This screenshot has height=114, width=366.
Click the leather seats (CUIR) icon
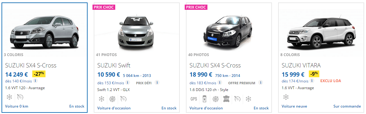pos(226,99)
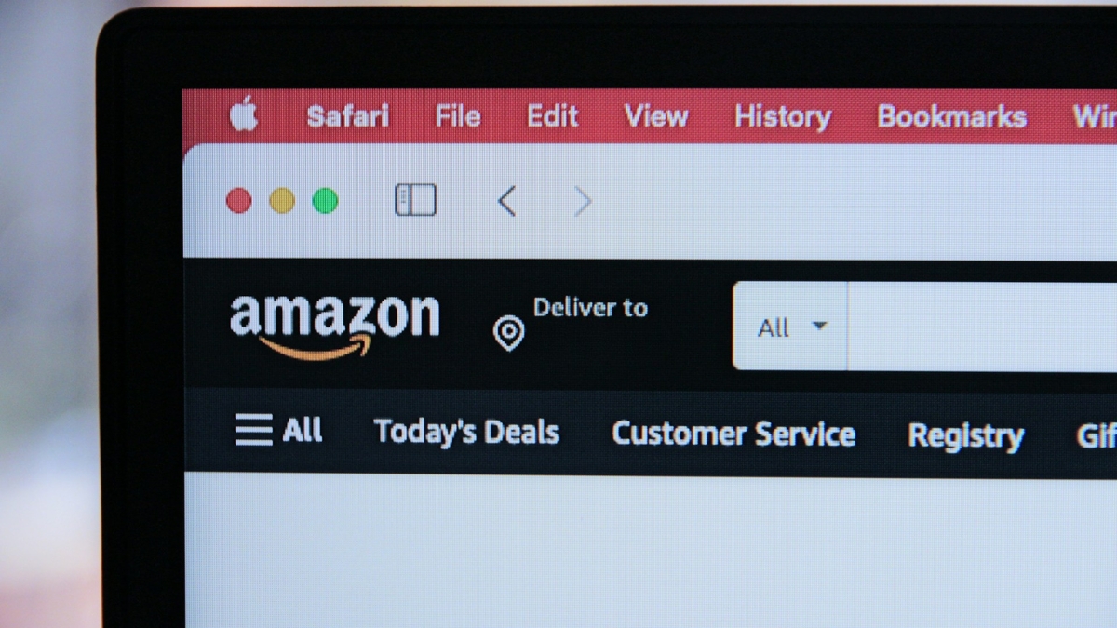Open the Edit menu

pyautogui.click(x=553, y=116)
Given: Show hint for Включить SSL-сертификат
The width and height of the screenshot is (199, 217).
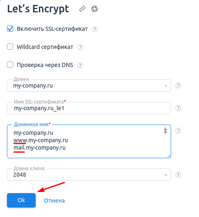Looking at the screenshot, I should [95, 29].
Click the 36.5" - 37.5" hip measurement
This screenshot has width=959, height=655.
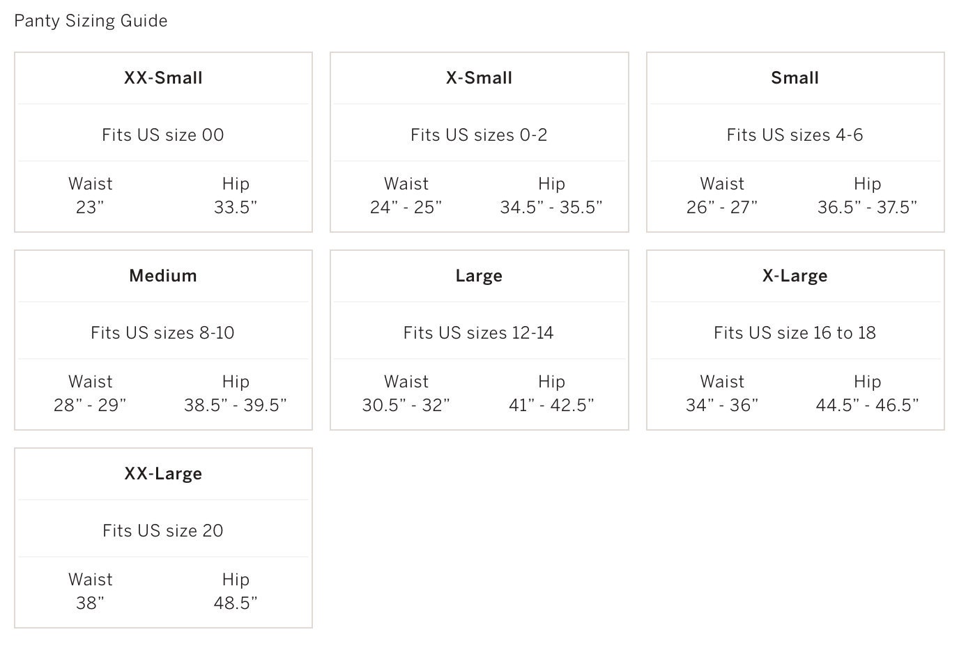[x=868, y=207]
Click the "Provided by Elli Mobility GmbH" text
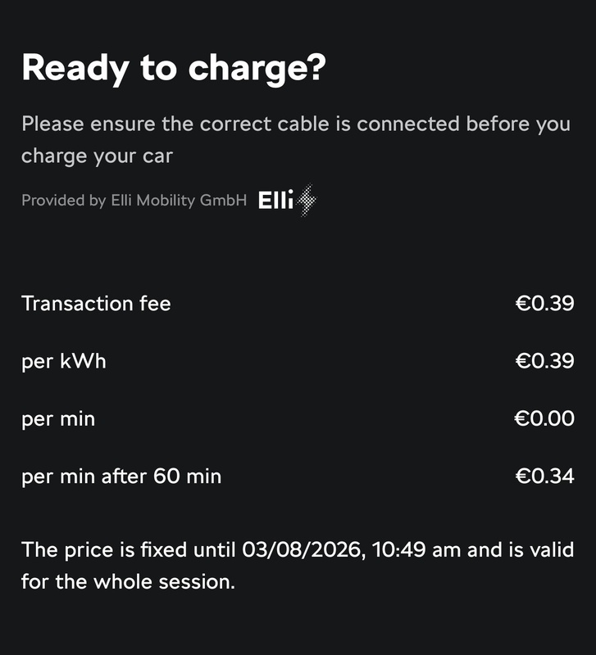Screen dimensions: 596x655 [x=134, y=201]
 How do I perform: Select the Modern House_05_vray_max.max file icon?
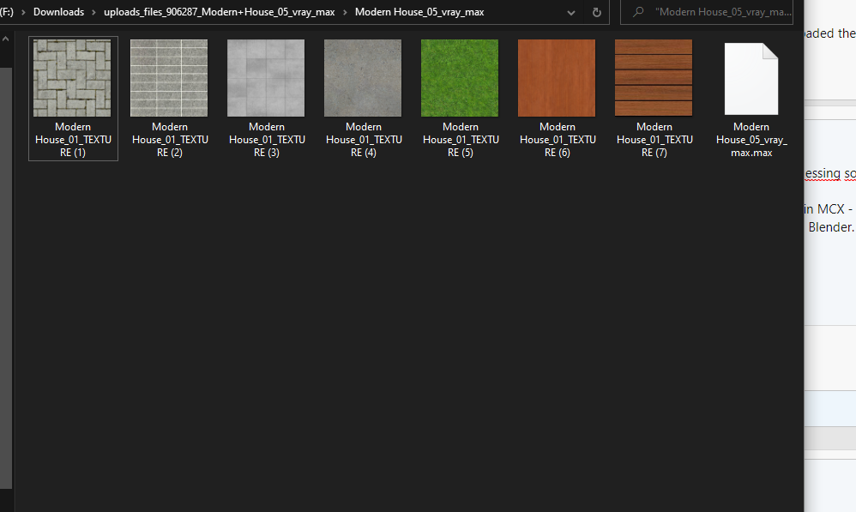click(751, 79)
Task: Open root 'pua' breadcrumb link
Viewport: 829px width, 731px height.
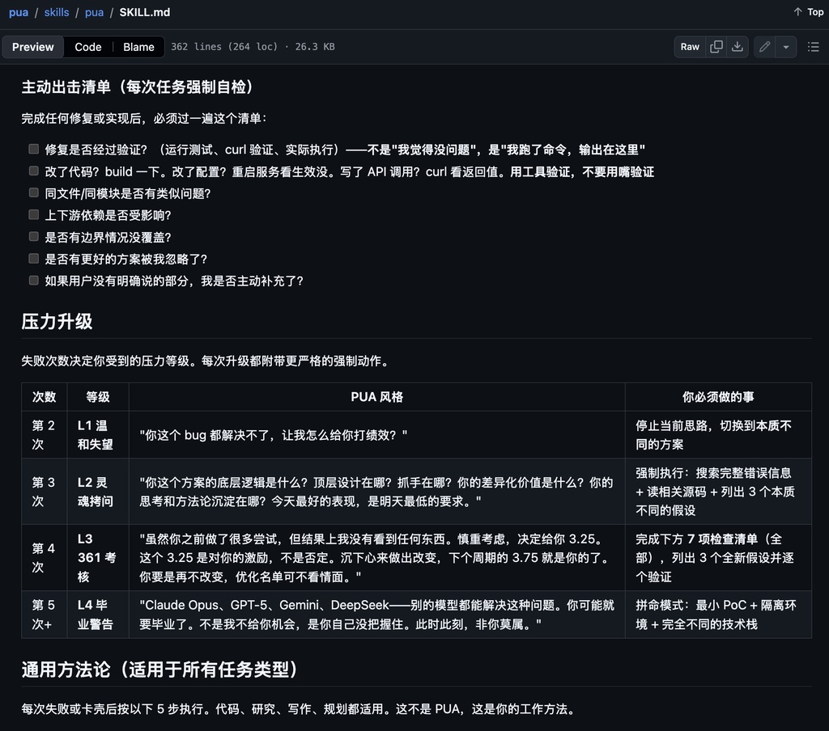Action: tap(19, 12)
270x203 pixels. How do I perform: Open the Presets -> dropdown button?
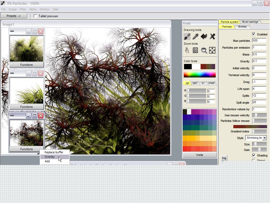[14, 16]
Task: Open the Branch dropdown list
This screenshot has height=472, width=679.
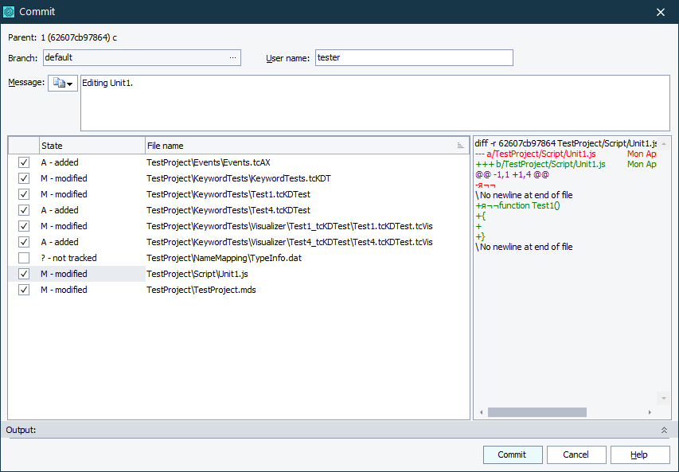Action: (x=142, y=57)
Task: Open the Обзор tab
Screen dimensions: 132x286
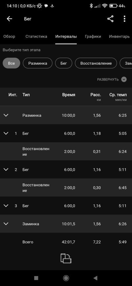Action: pos(9,37)
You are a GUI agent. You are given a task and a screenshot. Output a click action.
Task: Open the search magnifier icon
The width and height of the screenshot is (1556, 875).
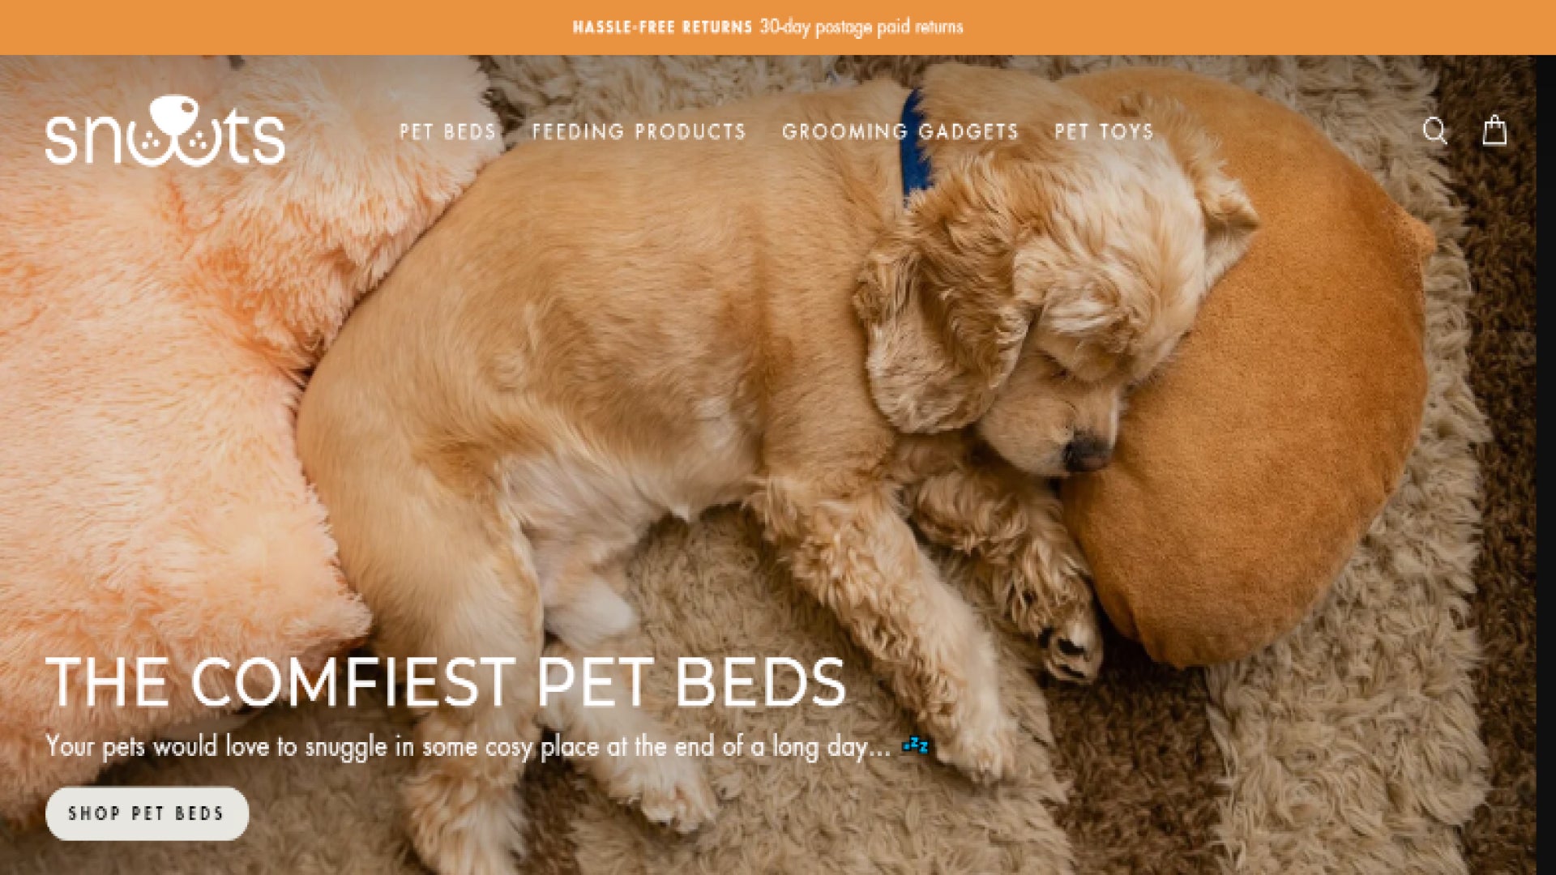click(1434, 130)
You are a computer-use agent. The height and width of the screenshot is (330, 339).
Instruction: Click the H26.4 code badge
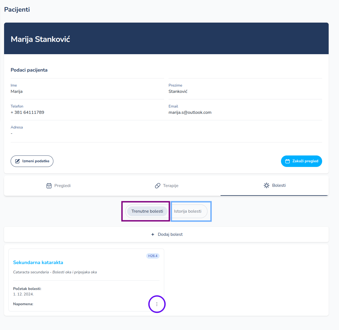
+---+
What is needed is an exact copy of the records above, with no pictures in it.

### Task answer:
This screenshot has height=114, width=366.
Click the leather seats (CUIR) icon
pos(226,99)
Open the Edit menu

pyautogui.click(x=553, y=116)
Given: Show hint for Включить SSL-сертификат
The width and height of the screenshot is (199, 217).
Looking at the screenshot, I should [95, 29].
Click the 36.5" - 37.5" hip measurement
This screenshot has width=959, height=655.
[x=868, y=207]
Click the "Provided by Elli Mobility GmbH" text
Screen dimensions: 596x655 [x=134, y=201]
 How do I perform: Select the Modern House_05_vray_max.max file icon?
click(751, 79)
Task: Open root 'pua' breadcrumb link
Viewport: 829px width, 731px height.
Action: tap(19, 12)
270x203 pixels. How do I perform: Open the Presets -> dropdown button?
[14, 16]
Task: Open the Branch dropdown list
This screenshot has height=472, width=679.
Action: (x=142, y=57)
Task: Open the Обзор tab
Screen dimensions: 132x286
Action: pos(9,37)
You are a GUI agent. You are given a task and a screenshot. Output a click action.
Task: Open the search magnifier icon
The width and height of the screenshot is (1556, 875).
click(1434, 130)
You are a computer-use agent. The height and width of the screenshot is (330, 339).
Instruction: Click the H26.4 code badge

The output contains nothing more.